BEGIN SUPPLIED MATERIAL

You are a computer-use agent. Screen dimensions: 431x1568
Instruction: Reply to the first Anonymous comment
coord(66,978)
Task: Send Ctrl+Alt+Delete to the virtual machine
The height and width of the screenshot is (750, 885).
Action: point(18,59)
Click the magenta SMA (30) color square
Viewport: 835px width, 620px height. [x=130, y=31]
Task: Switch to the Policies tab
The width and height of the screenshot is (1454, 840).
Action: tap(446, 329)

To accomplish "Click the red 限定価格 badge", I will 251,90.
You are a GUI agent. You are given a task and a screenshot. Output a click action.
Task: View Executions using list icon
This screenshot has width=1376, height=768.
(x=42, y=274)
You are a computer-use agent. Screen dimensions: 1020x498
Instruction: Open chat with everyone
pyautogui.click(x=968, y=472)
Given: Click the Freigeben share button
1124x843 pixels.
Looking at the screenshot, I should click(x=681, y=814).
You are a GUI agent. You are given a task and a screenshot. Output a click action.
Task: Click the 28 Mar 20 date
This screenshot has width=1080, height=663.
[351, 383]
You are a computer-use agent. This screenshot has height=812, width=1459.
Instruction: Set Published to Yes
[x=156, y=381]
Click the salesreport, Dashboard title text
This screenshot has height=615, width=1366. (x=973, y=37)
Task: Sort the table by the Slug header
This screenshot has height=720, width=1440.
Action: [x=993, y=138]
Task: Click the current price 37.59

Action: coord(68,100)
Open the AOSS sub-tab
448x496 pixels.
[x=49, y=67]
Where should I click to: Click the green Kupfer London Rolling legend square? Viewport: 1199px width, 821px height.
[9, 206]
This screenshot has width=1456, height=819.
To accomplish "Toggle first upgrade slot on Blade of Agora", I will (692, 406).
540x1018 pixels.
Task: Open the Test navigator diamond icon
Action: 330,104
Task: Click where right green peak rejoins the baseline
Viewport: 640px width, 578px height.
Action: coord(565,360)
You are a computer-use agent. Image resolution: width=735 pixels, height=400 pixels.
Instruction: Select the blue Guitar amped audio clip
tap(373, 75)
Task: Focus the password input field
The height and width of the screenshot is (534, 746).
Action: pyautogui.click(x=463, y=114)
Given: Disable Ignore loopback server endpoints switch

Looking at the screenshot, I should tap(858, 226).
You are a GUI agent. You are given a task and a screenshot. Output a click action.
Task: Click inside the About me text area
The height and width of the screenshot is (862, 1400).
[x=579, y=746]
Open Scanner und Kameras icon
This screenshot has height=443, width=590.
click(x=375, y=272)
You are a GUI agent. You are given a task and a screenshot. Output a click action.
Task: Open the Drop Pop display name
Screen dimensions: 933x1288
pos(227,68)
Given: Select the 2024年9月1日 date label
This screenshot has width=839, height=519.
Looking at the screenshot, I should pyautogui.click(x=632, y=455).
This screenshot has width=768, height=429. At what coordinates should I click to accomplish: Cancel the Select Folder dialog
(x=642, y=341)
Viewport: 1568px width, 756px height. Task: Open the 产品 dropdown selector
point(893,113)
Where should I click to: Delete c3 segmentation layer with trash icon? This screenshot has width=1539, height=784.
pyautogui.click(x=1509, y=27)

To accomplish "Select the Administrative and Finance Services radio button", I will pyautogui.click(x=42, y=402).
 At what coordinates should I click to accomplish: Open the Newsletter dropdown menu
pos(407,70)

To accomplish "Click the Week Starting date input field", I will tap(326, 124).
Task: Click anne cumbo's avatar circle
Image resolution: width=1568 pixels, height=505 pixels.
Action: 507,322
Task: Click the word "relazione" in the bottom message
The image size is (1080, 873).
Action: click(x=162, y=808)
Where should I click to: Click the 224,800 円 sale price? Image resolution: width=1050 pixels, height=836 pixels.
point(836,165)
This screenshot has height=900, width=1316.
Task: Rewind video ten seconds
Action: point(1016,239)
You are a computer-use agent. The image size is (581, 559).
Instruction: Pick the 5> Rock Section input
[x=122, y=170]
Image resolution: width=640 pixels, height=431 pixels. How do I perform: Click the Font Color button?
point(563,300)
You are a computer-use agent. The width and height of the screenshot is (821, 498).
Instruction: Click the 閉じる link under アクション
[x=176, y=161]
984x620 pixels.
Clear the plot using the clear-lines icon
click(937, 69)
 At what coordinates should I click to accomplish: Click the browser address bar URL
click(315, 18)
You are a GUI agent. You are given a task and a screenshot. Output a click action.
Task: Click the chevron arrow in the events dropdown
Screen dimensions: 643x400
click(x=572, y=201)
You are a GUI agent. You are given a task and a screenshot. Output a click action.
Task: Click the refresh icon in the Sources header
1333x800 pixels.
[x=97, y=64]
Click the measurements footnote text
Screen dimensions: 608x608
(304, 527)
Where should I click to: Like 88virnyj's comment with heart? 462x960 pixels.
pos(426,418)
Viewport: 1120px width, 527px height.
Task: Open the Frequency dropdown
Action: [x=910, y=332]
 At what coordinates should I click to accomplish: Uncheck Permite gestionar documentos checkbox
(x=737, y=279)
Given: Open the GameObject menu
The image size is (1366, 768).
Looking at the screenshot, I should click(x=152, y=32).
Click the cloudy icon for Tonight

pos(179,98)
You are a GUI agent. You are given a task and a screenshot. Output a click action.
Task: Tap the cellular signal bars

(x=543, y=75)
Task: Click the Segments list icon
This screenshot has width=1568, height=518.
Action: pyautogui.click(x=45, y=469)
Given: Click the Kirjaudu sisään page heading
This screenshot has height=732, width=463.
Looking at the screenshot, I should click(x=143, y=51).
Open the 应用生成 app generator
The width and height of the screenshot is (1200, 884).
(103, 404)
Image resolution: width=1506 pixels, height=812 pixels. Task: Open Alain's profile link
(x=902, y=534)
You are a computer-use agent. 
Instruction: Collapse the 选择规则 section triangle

END SUPPLIED MATERIAL

**WORK TO BE COMPLETED**
Please transcribe the listing in its entirety, exactly.

**EXERCISE RESPONSE**
You are a computer-use agent. Screen dimensions: 431x1568
Instruction: Reply to the first Anonymous comment
coord(66,978)
Task: Send Ctrl+Alt+Delete to the virtual machine
The height and width of the screenshot is (750, 885).
Action: point(18,59)
Click the magenta SMA (30) color square
Viewport: 835px width, 620px height. [x=130, y=31]
Task: Switch to the Policies tab
The width and height of the screenshot is (1454, 840).
Action: tap(446, 329)

To accomplish "Click the red 限定価格 badge", I will 251,90.
You are a GUI agent. You are given a task and a screenshot. Output a click action.
Task: View Executions using list icon
This screenshot has width=1376, height=768.
(x=42, y=274)
You are a computer-use agent. Screen dimensions: 1020x498
Instruction: Open chat with everyone
pyautogui.click(x=968, y=472)
Given: Click the Freigeben share button
1124x843 pixels.
Looking at the screenshot, I should click(x=681, y=814).
You are a GUI agent. You are given a task and a screenshot. Output a click action.
Task: Click the 28 Mar 20 date
This screenshot has width=1080, height=663.
[351, 383]
You are a computer-use agent. This screenshot has height=812, width=1459.
Instruction: Set Published to Yes
[x=156, y=381]
Click the salesreport, Dashboard title text
This screenshot has height=615, width=1366. (x=973, y=37)
Task: Sort the table by the Slug header
This screenshot has height=720, width=1440.
Action: [x=993, y=138]
Task: Click the current price 37.59

Action: coord(68,100)
Open the AOSS sub-tab
448x496 pixels.
[x=49, y=67]
Where should I click to: Click the green Kupfer London Rolling legend square? Viewport: 1199px width, 821px height.
[9, 206]
This screenshot has width=1456, height=819.
To accomplish "Toggle first upgrade slot on Blade of Agora", I will (692, 406).
540x1018 pixels.
Task: Open the Test navigator diamond icon
Action: 330,104
Task: Click where right green peak rejoins the baseline
Viewport: 640px width, 578px height.
Action: coord(565,360)
You are a computer-use agent. Image resolution: width=735 pixels, height=400 pixels.
Instruction: Select the blue Guitar amped audio clip
tap(373, 75)
Task: Focus the password input field
The height and width of the screenshot is (534, 746).
Action: pyautogui.click(x=463, y=114)
Given: Disable Ignore loopback server endpoints switch

Looking at the screenshot, I should tap(858, 226).
You are a GUI agent. You are given a task and a screenshot. Output a click action.
Task: Click inside the About me text area
The height and width of the screenshot is (862, 1400).
[x=579, y=746]
Open Scanner und Kameras icon
This screenshot has height=443, width=590.
click(x=375, y=272)
You are a GUI agent. You are given a task and a screenshot. Output a click action.
Task: Open the Drop Pop display name
Screen dimensions: 933x1288
pos(227,68)
Given: Select the 2024年9月1日 date label
This screenshot has width=839, height=519.
Looking at the screenshot, I should pyautogui.click(x=632, y=455).
This screenshot has width=768, height=429. At what coordinates should I click to accomplish: Cancel the Select Folder dialog
(x=642, y=341)
Viewport: 1568px width, 756px height. Task: Open the 产品 dropdown selector
point(893,113)
Where should I click to: Delete c3 segmentation layer with trash icon? This screenshot has width=1539, height=784.
pyautogui.click(x=1509, y=27)

To accomplish "Select the Administrative and Finance Services radio button", I will pyautogui.click(x=42, y=402).
 At what coordinates should I click to accomplish: Open the Newsletter dropdown menu
pos(407,70)

To accomplish "Click the Week Starting date input field", I will tap(326, 124).
Task: Click anne cumbo's avatar circle
Image resolution: width=1568 pixels, height=505 pixels.
Action: 507,322
Task: Click the word "relazione" in the bottom message
The image size is (1080, 873).
Action: click(x=162, y=808)
Where should I click to: Click the 224,800 円 sale price? Image resolution: width=1050 pixels, height=836 pixels.
point(836,165)
This screenshot has height=900, width=1316.
Task: Rewind video ten seconds
Action: point(1016,239)
You are a computer-use agent. The image size is (581, 559).
Instruction: Pick the 5> Rock Section input
[x=122, y=170]
Image resolution: width=640 pixels, height=431 pixels. How do I perform: Click the Font Color button?
point(563,300)
You are a computer-use agent. The width and height of the screenshot is (821, 498).
Instruction: Click the 閉じる link under アクション
[x=176, y=161]
984x620 pixels.
Clear the plot using the clear-lines icon
click(937, 69)
 At what coordinates should I click to accomplish: Click the browser address bar URL
click(315, 18)
You are a GUI agent. You are given a task and a screenshot. Output a click action.
Task: Click the chevron arrow in the events dropdown
Screen dimensions: 643x400
click(x=572, y=201)
You are a GUI agent. You are given a task and a screenshot. Output a click action.
Task: Click the refresh icon in the Sources header
1333x800 pixels.
[x=97, y=64]
Click the measurements footnote text
Screen dimensions: 608x608
(304, 527)
Where should I click to: Like 88virnyj's comment with heart? 462x960 pixels.
pos(426,418)
Viewport: 1120px width, 527px height.
Task: Open the Frequency dropdown
Action: [x=910, y=332]
 At what coordinates should I click to accomplish: Uncheck Permite gestionar documentos checkbox
(x=737, y=279)
Given: Open the GameObject menu
The image size is (1366, 768).
Looking at the screenshot, I should click(x=152, y=32).
Click the cloudy icon for Tonight

pos(179,98)
You are a GUI agent. You are given a task and a screenshot. Output a click action.
Task: Tap the cellular signal bars

(x=543, y=75)
Task: Click the Segments list icon
This screenshot has width=1568, height=518.
Action: pyautogui.click(x=45, y=469)
Given: Click the Kirjaudu sisään page heading
This screenshot has height=732, width=463.
Looking at the screenshot, I should click(x=143, y=51).
Open the 应用生成 app generator
The width and height of the screenshot is (1200, 884).
(103, 404)
Image resolution: width=1506 pixels, height=812 pixels. Task: Open Alain's profile link
(x=902, y=534)
You are a computer-use agent. 
Instruction: Collapse the 选择规则 section triangle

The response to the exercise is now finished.